Thursday, August 23, 2007

Daniyal Mueenuddin's "Nawabdin Electrician"

So...I think I missed a week of the New Yorker story there...it's recycling day too, and I wonder if it has already been trucked off to the shredder. In any event, the new issue arrived yesterday and I read this story on the bus this morning, while trying desperately to shut out the blaring country music with nothing more sophisticated than my mind.

This one's a winner. Mueenuddin doesn't have a book out--he's described on the bio page as a former New York City lawyer who now lives in Pakistan, where the story also takes place. It's about a rural electrician, entrepreneur, and all-around handyman named Nawab, who ostensibly works for the local absentee landowner but is known by all as the guy who can fix the electricity meters so they run more slowly. He rides around on a bicycle, and later a motorcycle, and is the father of thirteen children.

There is a subtle, deeply irritating, and condescending tone that some writers fall into when they write about working-class characters, especially "colorful" ones. This is inevitable, I suppose, as most writers either have never been working-class themselves, or, alternately, grew up working-class but have since gotten educated and have mixed feelings about their relationship to their origins. I'll even go so far as to say that class consciousness is one of the most important and most ignored elements in contemporary fiction. In any event, it's not unusual to see a writer struggling with the topic without seeming to be aware that's what he's doing; the result is a kind of patronizing cuteness that mars the authority of the narrative.

Zadie Smith is one writer who handles this issue well. Chekhov was another. This guy, Daniyal Mueenuddin, is also good at it--"Nawabdin Electrician" is quiet and assured, serious in tone, yet funny. Moreover, Mueenuddin brings this firm hand to bear upon a character who, in less skillful hands, might come off as ridiculous. As written, Nawab is a fascinating figure, a goofy person whom Mueenuddin entrusts, at the story's conclusion, with a difficult decision. Nawab makes the decision swiftly and mercilessly, revealing a deep hardness to his character only hinted at before.

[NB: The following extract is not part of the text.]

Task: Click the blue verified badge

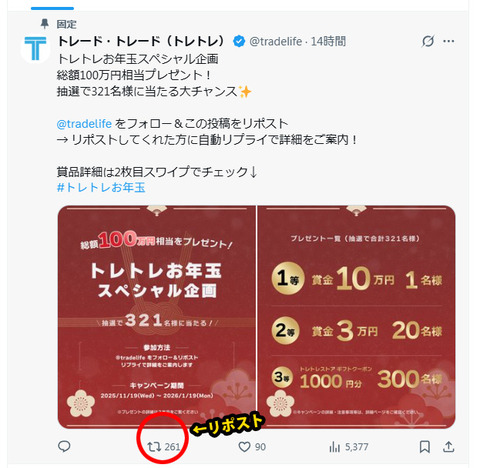Action: [239, 41]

The writing style is sophisticated but straightforward, a strong third limited that lifts itself up into omniscience from time to time for some selective and useful contextual detail; it is at its best when unpacking character and place, as this little gem of a sentence about Nawab's aquisition of a motorcycle:

The motorcycle increased his status, gave him weight, so that people began calling him Uncle and asking his opinion on world affairs, about which he knew absolutely nothing.

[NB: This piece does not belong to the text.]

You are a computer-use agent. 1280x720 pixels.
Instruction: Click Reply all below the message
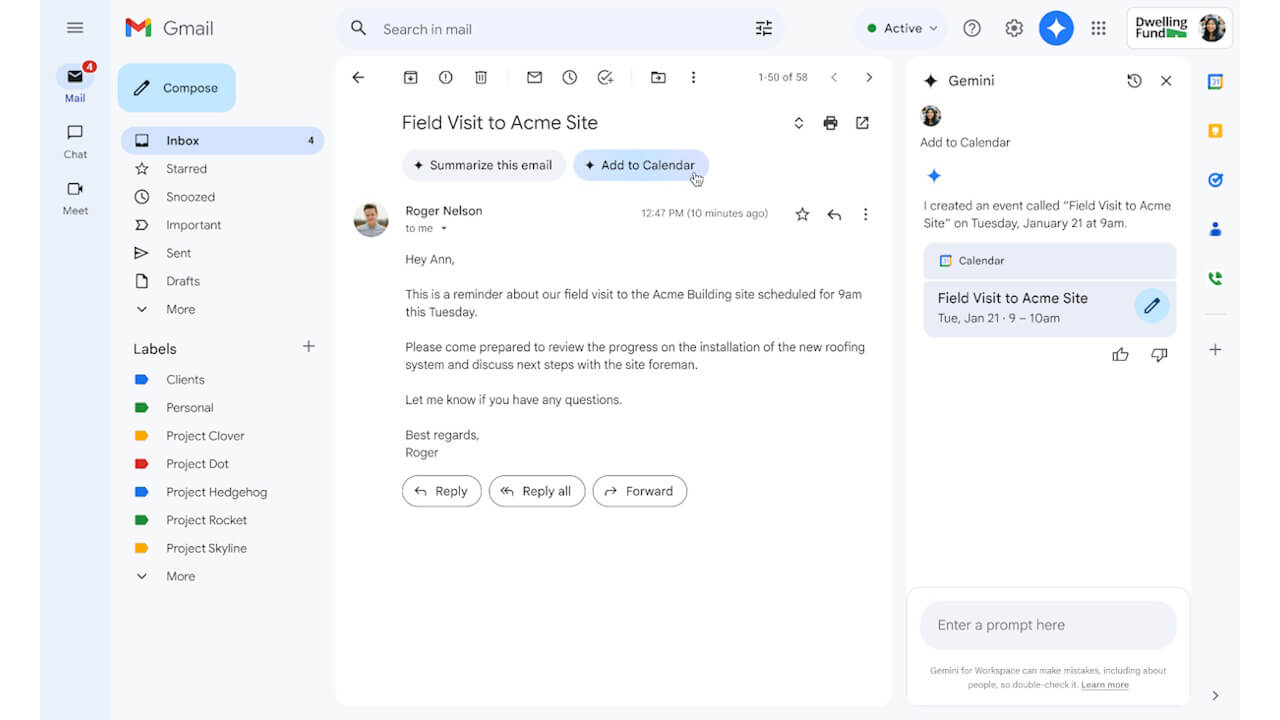[x=537, y=491]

The narrative goes on to describe the road Nawab now takes home to his wife, explaining, in a quick excursion 150 years into the past, how it came to be lined with the dying trees the motorcycle is passing beneath. It's a lovely blend of good humor and narrative privilege, and really effective.

This is my favorite New Yorker story in a while, and I'll be looking forward to the collection Mueenuddin is said to be working on.

7 comments:

Anonymous said...

Was there an ironic distance at the story's close? Overall, the p.o.v. cleaves to Nawab, which is why it's noticeable when we learn how his antagonist feels at the critical moment: "He couldn't bear to..."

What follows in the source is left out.